UMSTRITTENE "WAHRHEITEN"

Am Ende des Artikels "Die Geographie ist das Schicksal" (deutsch) greift Windsor einige gewohnte Weisheiten an, die hier diskutiert werden:

- "Österreich/Türkei ist ein schlechtes Bündnis (es wäre aber für beide Mächte besser als ein Bündnis mit Rußland)": Da es das am wenigsten vereinbare (und das einseitigste) aller Bündnisse ist, kann man es kaum "gut" nennen, zumindest nicht für Österreich, das bei einem Bündnis mit Rußland besser dran wäre.

- "Rußland/Türkei ist ein gutes Bündnis (es ist sicherlich gut für Rußland, aber warum sollte die Türkei bereitstehen, um dem überlegenen Wachstumspotential seines Nachbarn auf die Sprünge zu helfen, wenn es für sie selbst die größte Bedrohung darstellt?)": Österreich scheint für die Türkei eine genauso große Bedrohung zu sein wie Rußland, aber sogar wenn die Zusammenarbeit mit Rußland einfacher ist, könnte die beste Möglichkeit für die Türkei eine kurzfristige Zusammenarbeit mit dem strategisch unterlegenen Österreich sein. Und könnte es sein, daß Rußland/Österreich für Rußland eine noch bessere Wahl ist als Rußland/Türkei?
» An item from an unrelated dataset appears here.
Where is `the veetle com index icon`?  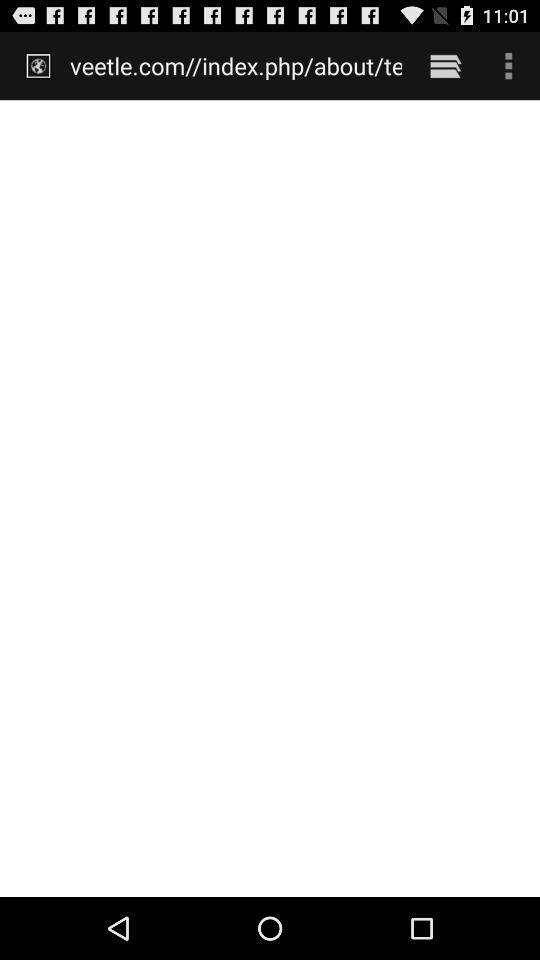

- "Deutschland sollte ein Bündnis mit Frankreich bevorzugen (wo doch ein Bündnis mit England eine bessere Wirkung gegen zwei Mächte, die Deutschland mehr fürchtet als England, haben sollte)": England scheint die Macht zu sein, die Deutschland am meisten fürchtet, und das Bündnis mit England ist strategisch schrecklich für Deutschland. Frankreich scheint eine viel bessere Wahl zu sein. Jedenfalls sind die zusammengenommenen Furcht-Faktoren von Rußland und Frankreich wirklich mäßig, deuten aber an, daß Deutschland sehr vorsichtig sein sollte, mit Frankreich ins Bett zu steigen, wenn Rußland stark wird. Daneben gibt es die Möglichkeit, daß Deutschland in einem Bündnis mit England seine Unterlegenheit durch stärkeres Wachstum ausgleichen könnte. Das beste Klima für einen Angriff auf Frankreich wäre eine Zusammenarbeit mit Italien und einem England, das im Norden mit Rußland beschäftigt ist.

- "Deutschland und Österreich sind natürliche Verbündete (wo doch beide ein natürliches Interesse an den Heimatzentren des anderen haben)": das haben sie sicherlich, aber sie sind zwei gut vereinbare Mächte, und die Furcht, die sie von ihren jeweiligen anderen Nachbarn hegen, liegt weit über der, die sie voreinander empfinden. Das deutet an, daß sie ihre Energien besser anderswo einsetzen sollten, zumindest in der ersten Phase des Spiels.

- "Deutschland und Rußland sind natürliche Feinde (die Geographie zeigt, daß Österreich-Deutschland-Rußland ein weiterer Dreiecks-Wettbewerb im Spiel ist, also warum sollten zwei Mitglieder dieses Dreiecks automatisch die Idee, sich gegen die Interessen des dritten - und anderer - zusammenzuschließen, abweisen?)": wenn man Furcht und Vereinbarkeit berücksichtigt, scheint Rußland für Deutschland aber ein besserer Partner zu sein als England, aber Deutschland würde in dieser Verbindung nicht schneller wachsen und scheint strategisch immer noch schlechter wegzukommen. Gleichzeitig wird Deutschland von Rußland als gefürchtetste und am wenigsten vereinbare Macht gesehen. Die beiden könnten es im Norden mit England aufnehmen, aber ich denke, daß Deutschland damit vorsichtig sein sollte, solange Frankreich nicht unter italienischem Druck steht (oder auch wenn es mit England gegen Deutschland verbündet ist). Denkt man daran, wie Deutschland zu England steht, sollte ein Bounce gegen Rußland in Schweden auf keinen Fall selbstverständlich sein. Deutschland sollte wenig Interesse daran haben, sich an einem Angriff auf Österreich zu beteiligen, und auch wenn Österreich gerne mit Rußland zusammenarbeiten würde, sollte ein Angriff auf Deutschland keine hohe Priorität haben.

- "Deutschland ist eine Westmacht und sollte sich hauptsächlich auf den Westen konzentrieren (wo doch insgesamt sein Furcht-Faktor unter den Ostmächten größer ist als der unter den Westmächten)": wenn man die neutralen VZ einrechnet, scheint Deutschland fest auf den Westen konzentriert, oder eher auf den Nordwesten, da seine beiden größten Sorgen England und Rußland zu sein scheinen.

Wenn man voraussetzt, daß seine natürlichen VZ zu besetzen rational ist, nicht eine weitere gewohnte Weisheit, scheint es, daß viele dieser Ergebnisse Letzteres unterstützen.